Therefore, the display device using quantum dot having the structure as shown in FIG. 10 can also be prepared by the method for manufacturing the quantum dot light-emitting element of the present invention.
The method for manufacturing the quantum dot light-emitting element and the display device using quantum dot manufactured by the method for manufacturing the quantum dot light-emitting element in the embodiment of the present invention prepare the hole-transporting layer (or the electron-transporting layer) and the quantum dot light-emitting layer through the one-step process by dissolving the hole-transporting material and the quantum dot light-emitting material, or the quantum dot light-emitting material and the electron-transporting material for forming the electron-transporting layer into the same solvent by common coating process such as spin coating, inkjet, spin coating or the like. Comparing with the traditional vacuum evaporation and the traditional layer-by-layer preparation, the present invention not only simplifies the preparation procedure and reduces the cost, but also can prepare the compact and uniform quantum dot light-emitting layer and improves an interface between the quantum dot light-emitting layer and the hole-transporting layer or the electron-transporting layer. Therefore, the display device using quantum dot of the present invention has advantages such as a lower cost, a high light-emitting efficiency and a good display quality such as a high color gamut, a high brightness and the like.
All those described above are preferred embodiments of the present invention. It should be point out that, several improvements and modifications can be made by a person having ordinary skill in this art without departing from the protection scope of the present invention. All the improvements and modifications should also be regarded as the protection scope of the present invention.

Claims

1. A method for manufacturing a quantum dot light-emitting element, comprising:

mixing a quantum dot light-emitting material and a hole-transporting material and dissolving a mixture into an organic solvent to form a first mixed solvent,

applying the first mixed solvent to a first substrate for manufacturing the quantum dot light-emitting element, and

removing the organic solvent from the first mixed solvent to stratify the quantum dot light-emitting material and the hole-transporting material on the substrate and to form a quantum dot light-emitting layer and a hole-transporting layer,

or

mixing the quantum dot light-emitting material and an electron-transporting material and dissolving a mixture into the organic solvent to form a second mixed solvent,

applying the second mixed solvent to a second substrate for manufacturing the quantum dot light-emitting element, and

removing the organic solvent from the second mixed solvent to stratify the quantum dot light-emitting material and the electron-transporting material on the substrate and to form the quantum dot light-emitting layer and an electron-transporting layer.
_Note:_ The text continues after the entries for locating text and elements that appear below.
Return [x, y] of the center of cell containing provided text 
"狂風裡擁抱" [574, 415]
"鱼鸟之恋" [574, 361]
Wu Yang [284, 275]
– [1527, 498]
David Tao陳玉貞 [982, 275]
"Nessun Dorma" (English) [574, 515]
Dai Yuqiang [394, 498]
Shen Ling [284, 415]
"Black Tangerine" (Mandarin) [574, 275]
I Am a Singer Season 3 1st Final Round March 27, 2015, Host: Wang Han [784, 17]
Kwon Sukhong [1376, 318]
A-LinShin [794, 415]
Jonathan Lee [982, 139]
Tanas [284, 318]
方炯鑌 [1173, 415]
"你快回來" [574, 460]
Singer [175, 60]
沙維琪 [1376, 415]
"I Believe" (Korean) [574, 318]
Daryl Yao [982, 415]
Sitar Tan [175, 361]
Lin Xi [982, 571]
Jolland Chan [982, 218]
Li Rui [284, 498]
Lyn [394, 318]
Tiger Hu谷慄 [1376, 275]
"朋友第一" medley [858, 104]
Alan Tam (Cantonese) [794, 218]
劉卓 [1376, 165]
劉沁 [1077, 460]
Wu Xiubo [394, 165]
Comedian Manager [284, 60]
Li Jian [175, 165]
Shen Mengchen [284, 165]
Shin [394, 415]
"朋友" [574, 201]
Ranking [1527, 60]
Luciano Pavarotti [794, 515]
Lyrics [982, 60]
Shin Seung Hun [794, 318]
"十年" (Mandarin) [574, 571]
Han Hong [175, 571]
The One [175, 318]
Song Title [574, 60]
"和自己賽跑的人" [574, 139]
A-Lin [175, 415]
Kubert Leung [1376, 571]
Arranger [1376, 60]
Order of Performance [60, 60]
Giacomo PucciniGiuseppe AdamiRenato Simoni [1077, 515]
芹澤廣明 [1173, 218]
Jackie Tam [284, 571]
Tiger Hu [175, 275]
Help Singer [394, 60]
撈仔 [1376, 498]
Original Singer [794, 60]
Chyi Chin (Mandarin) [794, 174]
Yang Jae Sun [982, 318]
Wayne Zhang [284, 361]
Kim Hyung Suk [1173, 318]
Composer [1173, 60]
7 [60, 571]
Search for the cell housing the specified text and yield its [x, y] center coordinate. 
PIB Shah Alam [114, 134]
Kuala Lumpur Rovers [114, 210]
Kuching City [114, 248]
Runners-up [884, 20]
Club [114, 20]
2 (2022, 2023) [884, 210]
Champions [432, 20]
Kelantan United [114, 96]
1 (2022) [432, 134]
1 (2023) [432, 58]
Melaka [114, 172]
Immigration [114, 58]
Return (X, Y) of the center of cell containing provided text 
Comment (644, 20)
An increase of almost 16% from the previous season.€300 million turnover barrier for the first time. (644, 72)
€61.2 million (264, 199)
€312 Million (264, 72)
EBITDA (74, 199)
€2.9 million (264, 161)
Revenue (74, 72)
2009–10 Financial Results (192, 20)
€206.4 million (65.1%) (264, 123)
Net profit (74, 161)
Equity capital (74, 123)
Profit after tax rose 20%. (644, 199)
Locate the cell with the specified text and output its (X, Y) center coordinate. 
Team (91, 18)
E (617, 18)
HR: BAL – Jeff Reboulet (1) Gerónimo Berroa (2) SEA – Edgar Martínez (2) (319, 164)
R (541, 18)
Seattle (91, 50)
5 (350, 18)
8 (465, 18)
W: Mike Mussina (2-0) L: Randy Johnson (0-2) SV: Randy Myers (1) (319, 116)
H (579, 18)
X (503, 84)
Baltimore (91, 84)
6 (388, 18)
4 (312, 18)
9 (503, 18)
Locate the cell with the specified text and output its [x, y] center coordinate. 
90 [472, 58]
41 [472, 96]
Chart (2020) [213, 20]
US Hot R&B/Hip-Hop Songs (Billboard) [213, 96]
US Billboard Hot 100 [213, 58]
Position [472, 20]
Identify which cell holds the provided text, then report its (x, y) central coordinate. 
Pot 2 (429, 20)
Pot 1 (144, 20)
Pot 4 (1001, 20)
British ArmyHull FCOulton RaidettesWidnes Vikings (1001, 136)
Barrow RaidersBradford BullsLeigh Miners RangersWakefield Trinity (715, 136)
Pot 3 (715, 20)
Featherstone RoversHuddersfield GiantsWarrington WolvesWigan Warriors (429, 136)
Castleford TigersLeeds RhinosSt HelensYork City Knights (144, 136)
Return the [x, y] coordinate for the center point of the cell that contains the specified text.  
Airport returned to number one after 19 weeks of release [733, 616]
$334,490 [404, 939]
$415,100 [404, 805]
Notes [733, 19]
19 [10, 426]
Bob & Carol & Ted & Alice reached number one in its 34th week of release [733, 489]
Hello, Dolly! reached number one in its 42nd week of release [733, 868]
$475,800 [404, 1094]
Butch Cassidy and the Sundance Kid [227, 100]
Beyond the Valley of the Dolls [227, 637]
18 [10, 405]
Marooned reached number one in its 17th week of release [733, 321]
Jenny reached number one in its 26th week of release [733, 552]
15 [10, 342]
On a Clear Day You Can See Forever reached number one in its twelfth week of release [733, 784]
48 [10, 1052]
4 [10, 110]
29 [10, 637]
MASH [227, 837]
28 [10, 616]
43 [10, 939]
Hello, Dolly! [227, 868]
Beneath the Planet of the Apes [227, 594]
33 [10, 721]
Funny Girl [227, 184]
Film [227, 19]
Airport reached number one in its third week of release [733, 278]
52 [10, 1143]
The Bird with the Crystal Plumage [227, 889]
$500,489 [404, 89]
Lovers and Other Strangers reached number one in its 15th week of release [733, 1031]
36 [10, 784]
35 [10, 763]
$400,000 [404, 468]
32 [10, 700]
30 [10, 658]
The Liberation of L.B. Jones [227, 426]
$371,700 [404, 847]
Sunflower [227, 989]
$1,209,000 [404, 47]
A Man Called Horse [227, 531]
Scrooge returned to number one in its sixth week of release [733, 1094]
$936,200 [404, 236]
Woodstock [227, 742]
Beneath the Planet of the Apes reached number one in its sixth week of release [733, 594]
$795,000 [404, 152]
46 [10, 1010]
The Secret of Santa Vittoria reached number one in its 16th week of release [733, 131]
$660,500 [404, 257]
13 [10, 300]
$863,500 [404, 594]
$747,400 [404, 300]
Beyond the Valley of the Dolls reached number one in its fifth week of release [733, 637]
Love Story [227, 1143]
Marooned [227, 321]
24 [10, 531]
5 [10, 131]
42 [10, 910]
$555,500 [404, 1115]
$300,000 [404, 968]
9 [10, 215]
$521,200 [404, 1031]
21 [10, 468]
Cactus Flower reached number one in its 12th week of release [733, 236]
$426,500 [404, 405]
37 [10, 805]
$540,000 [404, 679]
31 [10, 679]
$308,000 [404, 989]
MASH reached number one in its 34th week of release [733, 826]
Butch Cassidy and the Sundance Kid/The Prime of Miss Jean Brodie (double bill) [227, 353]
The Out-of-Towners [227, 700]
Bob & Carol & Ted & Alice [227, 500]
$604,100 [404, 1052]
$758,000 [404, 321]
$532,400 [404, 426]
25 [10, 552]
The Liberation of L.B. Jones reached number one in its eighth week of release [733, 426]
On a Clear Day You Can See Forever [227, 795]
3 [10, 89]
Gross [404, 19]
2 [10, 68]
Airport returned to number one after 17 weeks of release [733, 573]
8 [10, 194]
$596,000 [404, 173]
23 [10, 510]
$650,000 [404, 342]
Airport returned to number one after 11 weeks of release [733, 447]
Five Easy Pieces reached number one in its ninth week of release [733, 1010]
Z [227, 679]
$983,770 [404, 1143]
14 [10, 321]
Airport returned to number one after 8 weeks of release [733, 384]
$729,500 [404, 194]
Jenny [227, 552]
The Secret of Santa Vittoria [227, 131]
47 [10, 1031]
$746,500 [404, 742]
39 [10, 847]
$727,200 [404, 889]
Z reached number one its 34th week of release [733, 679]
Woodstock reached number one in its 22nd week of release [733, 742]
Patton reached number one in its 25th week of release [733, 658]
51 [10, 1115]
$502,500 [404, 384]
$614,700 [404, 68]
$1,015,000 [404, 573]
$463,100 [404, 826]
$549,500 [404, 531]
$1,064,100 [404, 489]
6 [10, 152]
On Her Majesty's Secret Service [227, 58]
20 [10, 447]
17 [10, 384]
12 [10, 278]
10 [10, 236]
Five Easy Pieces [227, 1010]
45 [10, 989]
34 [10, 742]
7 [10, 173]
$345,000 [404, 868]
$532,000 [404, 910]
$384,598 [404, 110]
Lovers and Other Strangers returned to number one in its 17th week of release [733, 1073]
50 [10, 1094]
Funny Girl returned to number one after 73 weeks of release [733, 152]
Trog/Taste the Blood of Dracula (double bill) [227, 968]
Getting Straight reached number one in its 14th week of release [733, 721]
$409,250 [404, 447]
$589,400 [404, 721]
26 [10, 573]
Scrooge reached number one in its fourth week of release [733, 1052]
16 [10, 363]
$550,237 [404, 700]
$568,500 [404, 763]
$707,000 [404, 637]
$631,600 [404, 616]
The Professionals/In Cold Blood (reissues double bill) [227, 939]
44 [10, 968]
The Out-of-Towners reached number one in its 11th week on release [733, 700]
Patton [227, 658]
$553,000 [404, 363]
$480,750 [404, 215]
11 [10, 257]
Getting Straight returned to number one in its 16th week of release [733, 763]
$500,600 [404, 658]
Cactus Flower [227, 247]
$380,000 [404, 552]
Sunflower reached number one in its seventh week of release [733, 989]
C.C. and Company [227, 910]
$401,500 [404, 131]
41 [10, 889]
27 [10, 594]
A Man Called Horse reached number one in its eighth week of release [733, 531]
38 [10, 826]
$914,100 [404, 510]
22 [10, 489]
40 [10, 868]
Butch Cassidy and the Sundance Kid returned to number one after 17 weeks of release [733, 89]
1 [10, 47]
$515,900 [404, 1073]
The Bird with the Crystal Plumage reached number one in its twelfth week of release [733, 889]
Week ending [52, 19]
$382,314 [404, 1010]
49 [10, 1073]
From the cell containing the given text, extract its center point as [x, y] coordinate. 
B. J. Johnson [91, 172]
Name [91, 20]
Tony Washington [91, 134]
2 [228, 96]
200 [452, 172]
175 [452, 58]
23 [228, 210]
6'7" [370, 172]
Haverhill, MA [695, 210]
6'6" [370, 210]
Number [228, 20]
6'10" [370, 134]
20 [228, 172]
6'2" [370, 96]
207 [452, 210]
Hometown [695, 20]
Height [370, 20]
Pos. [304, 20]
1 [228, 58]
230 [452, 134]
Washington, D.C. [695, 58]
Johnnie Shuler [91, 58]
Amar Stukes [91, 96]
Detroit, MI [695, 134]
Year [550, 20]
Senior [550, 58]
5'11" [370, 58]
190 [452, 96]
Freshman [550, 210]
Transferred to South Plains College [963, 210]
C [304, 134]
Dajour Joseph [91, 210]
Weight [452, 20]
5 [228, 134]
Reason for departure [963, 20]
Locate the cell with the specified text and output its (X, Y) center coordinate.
2. The method for manufacturing the quantum dot light-emitting element according to claim 1, wherein the first substrate for manufacturing the quantum dot light-emitting element comprises a lower substrate and an anode formed on the lower substrate.

3. The method for manufacturing the quantum dot light-emitting element according to claim 2, wherein after forming the quantum dot light-emitting layer and the hole-transporting layer, said method further comprises:

depositing the electron-transporting material on the quantum dot light-emitting layer to form the electron-transporting layer,

forming a cathode on a surface of the electron-transporting layer, and

preparing an upper substrate and connecting the upper substrate and the cathode.

4. The method for manufacturing the quantum dot light-emitting element according to claim 1, wherein the second substrate for manufacturing the quantum dot light-emitting element comprises an upper substrate and a cathode formed on the upper substrate.

5. The method for manufacturing the quantum dot light-emitting element according to claim 4, wherein after forming the quantum dot light-emitting layer and the electron-transporting layer, said method further comprises

depositing the hole-transporting material on a surface of the quantum dot light-emitting layer to form the hole-transporting layer,

forming an anode on the surface of the hole-transporting layer, and

preparing a lower substrate and connecting the lower substrate and the anode.

6. The method for manufacturing the quantum dot light-emitting element according to claim 3, wherein a driver circuit connected with the anode is formed on the lower substrate and a light filtering layer is formed on the upper substrate.

7. The method for manufacturing the quantum dot light-emitting element according to claim 1, wherein the organic solvent in the first mixed solvent or the organic solvent in the second mixed solvent is removed by heating.

8. A display device using quantum dot comprising a quantum dot light-emitting element manufactured by a method for manufacturing the quantum dot light-emitting element comprising:

or

removing the organic solvent from the second mixed solvent to stratify the quantum dot light-emitting material and the electron-transporting material on the substrate and to form the quantum dot light-emitting layer and an electron-transporting layer

9. The display device using quantum dot according to claim 8, further comprising:

a driver circuit, formed on the lower substrate, and

a light filtering layer, formed on the upper substrate and connected with the cathode.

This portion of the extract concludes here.